Il aurait vécu de 1925 à 2015. Sa vie est constituée de quelques souvenirs, sur lesquels tous·tes s’entendent, et de mystères, beaucoup de mystères. «Ce qu’on ne peut pas savoir il faudra l’inventer le rêver pour atteindre le noyau de vérité».

Roman

Il aurait vécu de 1925 à 2015. Sa vie est constituée de quelques souvenirs, sur lesquels tous·tes s’entendent, et de mystères, beaucoup de mystères. «Ce qu’on ne peut pas savoir il faudra l’inventer le rêver pour atteindre le noyau de vérité».

Après avoir suivi un mauvais sentier au cimetière Mont-Royal, la narratrice et sa mère débouchent devant la tombe d’un homme qu’elles ont jadis connu à Val-d’Or, un homme sans âge dont l’identité véritable est empreinte de légendes (à moins que la narratrice n’ait pas été sur place au moment de la découverte de la stèle: elle doute de ses capacités mémorielles). Pendant des années, on pouvait toujours trouver Barabbas sur un banc – son banc – de la 3e Avenue, la principale artère commerciale de Val-d’Or:

Il y avait une sorte d’aura qui émanait du banc, de Barabbas surtout; l’ordre public se refaisait autour de lui les gémissements les plaintes s’atténuaient on ne peut pas dire exactement ce que c’était: la violence du monde le malheur l’injustice le désespoir aboutissant là se déposaient un peu s’oubliaient peut-être.

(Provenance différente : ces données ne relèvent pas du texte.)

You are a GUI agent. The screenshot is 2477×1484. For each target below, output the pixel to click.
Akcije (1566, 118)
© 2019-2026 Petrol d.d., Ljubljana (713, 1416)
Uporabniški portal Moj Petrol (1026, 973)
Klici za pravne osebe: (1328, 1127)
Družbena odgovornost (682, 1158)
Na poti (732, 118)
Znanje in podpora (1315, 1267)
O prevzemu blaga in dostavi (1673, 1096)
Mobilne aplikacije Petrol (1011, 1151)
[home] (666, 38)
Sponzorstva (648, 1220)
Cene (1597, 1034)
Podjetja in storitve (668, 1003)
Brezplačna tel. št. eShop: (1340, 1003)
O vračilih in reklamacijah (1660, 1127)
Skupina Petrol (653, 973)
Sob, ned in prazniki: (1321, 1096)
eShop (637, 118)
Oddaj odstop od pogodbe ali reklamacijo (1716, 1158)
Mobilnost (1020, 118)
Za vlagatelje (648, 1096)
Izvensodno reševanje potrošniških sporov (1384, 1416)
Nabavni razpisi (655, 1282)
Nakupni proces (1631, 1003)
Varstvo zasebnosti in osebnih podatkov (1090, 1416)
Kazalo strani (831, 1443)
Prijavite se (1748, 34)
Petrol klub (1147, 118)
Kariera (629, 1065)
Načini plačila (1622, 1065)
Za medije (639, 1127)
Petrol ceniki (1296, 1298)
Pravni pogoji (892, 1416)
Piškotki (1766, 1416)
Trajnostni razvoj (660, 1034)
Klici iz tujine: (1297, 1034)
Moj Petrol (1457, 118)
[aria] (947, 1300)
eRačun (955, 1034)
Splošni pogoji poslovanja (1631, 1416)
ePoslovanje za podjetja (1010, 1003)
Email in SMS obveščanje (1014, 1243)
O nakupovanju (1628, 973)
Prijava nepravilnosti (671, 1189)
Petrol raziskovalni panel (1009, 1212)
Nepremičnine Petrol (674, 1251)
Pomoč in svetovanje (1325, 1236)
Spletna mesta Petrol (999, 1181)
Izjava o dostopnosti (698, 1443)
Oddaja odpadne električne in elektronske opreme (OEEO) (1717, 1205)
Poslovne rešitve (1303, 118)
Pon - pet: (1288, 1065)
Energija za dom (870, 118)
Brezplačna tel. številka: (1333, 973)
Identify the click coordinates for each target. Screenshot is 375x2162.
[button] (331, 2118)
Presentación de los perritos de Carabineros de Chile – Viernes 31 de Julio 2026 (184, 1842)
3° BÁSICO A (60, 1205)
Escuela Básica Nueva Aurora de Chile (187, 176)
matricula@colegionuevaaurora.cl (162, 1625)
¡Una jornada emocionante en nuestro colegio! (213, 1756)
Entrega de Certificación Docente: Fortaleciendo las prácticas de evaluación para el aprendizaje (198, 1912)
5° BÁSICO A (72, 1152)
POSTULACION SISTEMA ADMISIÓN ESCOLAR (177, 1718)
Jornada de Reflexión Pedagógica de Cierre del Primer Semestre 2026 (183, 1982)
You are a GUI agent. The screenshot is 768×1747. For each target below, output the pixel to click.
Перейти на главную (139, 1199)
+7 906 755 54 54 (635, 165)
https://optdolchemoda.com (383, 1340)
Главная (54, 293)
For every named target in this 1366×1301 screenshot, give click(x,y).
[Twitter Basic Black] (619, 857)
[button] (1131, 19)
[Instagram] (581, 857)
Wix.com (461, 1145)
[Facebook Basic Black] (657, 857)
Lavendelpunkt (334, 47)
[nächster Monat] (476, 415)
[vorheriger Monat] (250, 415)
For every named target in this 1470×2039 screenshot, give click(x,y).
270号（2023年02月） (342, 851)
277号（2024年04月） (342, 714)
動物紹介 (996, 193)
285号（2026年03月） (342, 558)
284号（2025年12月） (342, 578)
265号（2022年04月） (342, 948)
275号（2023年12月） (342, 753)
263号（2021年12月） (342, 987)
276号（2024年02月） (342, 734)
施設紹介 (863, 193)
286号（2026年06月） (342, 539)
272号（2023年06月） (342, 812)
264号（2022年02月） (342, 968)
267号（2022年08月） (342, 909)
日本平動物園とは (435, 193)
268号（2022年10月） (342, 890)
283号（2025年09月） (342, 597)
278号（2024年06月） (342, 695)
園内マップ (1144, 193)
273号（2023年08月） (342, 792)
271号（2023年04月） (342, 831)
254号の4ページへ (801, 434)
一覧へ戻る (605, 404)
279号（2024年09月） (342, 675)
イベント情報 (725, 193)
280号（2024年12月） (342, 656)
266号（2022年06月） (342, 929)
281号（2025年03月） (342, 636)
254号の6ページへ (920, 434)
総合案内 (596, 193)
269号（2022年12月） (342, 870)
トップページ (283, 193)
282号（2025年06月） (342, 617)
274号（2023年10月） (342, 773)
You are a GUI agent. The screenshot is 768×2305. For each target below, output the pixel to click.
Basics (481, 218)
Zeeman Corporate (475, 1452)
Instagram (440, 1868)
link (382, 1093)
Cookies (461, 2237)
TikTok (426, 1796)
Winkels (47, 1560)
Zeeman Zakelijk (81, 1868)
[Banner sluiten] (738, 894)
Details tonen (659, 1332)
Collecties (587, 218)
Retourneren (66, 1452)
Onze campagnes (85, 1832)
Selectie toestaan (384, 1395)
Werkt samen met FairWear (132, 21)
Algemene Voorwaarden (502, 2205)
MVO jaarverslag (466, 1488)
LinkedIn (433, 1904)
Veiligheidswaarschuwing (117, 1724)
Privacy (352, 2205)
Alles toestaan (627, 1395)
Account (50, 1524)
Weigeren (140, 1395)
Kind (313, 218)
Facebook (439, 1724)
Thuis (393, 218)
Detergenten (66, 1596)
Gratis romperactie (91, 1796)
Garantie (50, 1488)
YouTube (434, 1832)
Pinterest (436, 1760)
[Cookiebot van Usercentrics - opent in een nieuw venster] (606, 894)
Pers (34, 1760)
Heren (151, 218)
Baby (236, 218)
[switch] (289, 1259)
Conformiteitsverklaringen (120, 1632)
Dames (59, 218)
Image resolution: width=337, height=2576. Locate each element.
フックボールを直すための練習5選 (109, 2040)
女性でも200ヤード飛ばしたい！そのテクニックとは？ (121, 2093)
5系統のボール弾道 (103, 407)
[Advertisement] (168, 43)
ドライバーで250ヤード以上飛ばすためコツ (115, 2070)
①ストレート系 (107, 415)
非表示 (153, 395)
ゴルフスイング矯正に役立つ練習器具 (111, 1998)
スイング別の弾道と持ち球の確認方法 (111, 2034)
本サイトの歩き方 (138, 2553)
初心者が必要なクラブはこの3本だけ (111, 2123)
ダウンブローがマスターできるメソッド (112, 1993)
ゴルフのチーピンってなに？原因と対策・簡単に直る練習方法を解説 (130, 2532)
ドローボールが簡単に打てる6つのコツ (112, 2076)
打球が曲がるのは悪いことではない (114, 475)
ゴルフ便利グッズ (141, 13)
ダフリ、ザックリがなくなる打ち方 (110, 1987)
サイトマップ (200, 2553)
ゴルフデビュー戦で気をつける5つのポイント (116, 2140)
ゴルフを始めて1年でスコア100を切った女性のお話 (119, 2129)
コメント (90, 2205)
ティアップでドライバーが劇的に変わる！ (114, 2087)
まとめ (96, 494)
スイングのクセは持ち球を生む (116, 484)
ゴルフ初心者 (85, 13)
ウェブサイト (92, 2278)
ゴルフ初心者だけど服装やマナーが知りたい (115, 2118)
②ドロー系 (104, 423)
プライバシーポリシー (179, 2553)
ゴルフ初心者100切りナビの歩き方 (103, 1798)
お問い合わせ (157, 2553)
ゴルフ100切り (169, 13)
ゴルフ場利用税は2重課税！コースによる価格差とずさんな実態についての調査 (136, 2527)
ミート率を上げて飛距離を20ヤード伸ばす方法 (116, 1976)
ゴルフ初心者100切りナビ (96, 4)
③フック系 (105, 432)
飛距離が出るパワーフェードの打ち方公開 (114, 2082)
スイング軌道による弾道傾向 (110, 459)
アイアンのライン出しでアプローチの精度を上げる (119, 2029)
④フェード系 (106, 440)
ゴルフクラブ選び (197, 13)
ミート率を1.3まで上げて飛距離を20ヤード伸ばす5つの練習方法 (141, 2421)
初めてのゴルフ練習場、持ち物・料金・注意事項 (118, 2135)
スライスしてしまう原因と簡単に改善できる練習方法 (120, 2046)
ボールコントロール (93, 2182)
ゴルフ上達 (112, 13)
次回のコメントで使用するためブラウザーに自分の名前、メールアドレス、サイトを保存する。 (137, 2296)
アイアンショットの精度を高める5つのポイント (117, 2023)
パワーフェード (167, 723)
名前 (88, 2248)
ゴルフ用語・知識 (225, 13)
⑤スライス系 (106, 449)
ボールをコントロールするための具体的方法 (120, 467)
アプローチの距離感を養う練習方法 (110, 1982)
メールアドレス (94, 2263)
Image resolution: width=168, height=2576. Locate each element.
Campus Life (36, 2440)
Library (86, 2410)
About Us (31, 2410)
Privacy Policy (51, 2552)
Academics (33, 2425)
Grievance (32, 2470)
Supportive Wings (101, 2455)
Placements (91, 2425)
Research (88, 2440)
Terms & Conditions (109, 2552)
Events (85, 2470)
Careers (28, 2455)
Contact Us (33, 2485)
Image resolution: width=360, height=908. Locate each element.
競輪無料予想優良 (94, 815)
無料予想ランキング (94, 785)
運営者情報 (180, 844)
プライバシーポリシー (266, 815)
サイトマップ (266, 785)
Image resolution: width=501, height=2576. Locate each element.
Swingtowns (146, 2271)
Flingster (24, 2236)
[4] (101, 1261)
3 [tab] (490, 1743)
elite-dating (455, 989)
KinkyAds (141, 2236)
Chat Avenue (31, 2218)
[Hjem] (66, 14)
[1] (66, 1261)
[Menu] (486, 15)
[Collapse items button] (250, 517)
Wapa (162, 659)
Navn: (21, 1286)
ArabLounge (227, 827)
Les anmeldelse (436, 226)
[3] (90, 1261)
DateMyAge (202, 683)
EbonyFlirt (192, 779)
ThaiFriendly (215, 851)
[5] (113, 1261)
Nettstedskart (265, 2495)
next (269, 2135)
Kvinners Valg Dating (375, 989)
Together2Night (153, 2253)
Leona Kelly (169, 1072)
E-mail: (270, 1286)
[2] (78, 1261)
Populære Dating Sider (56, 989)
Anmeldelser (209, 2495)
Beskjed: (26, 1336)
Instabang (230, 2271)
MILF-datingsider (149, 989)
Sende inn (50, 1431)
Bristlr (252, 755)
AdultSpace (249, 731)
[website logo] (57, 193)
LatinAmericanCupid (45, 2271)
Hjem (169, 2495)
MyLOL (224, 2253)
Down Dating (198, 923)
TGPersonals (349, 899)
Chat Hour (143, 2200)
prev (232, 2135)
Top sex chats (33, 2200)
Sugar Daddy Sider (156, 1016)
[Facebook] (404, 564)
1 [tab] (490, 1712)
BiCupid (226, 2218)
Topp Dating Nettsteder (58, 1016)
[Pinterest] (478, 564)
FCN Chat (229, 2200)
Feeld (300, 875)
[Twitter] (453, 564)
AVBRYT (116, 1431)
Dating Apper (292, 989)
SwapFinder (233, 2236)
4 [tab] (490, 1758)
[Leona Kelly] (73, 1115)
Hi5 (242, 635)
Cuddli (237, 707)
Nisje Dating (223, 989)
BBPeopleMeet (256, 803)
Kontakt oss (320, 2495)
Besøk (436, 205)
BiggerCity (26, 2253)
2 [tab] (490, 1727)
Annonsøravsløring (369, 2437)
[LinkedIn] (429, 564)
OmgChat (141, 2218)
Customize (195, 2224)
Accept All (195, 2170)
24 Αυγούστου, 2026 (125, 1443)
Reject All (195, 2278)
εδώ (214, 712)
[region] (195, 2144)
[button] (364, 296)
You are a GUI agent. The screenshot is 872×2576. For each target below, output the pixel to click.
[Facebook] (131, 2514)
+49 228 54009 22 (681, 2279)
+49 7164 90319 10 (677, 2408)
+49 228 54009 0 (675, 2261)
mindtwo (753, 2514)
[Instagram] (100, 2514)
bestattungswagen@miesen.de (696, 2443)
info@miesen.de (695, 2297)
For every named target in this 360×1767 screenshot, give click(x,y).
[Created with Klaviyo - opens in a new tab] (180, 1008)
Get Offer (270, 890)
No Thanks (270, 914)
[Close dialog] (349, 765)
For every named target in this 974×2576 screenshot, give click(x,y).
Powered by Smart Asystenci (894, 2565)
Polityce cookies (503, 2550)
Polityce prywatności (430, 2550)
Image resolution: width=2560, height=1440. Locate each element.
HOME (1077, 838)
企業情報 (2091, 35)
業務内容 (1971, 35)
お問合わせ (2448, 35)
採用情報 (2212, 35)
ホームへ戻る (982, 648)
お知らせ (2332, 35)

De la rencontre fortuite surgit une obsession, celle de retracer la vie de cet homme que l’on a dit tantôt cri, algonquin, métis, juif; tantôt espion, prophète, immortel. L’enquête, qui semblait née d’une inclination naturelle ou de la curiosité de la narratrice, lui est confiée par d’autres personnes, dont Yvette, une comédienne qui a abandonné mari et enfants, en Abitibi, pour poursuivre la carrière dont elle rêvait à Montréal: «je voyais très bien son jeu qui consistait à continuer de me séduire par un art narratif et surtout un thème auquel je ne pouvais rester insensible; elle levait un à un les voiles qui avaient enveloppé de mystère le personnage de Barabbas et retardait l’aveu final entrecoupant son monologue de silences calculés». Yvette raconte ses souvenirs auprès de Barabbas à la narratrice parce que cette dernière est écrivaine et, à l’instar de l’autrice, fort versée dans les textes religieux chrétiens et juifs.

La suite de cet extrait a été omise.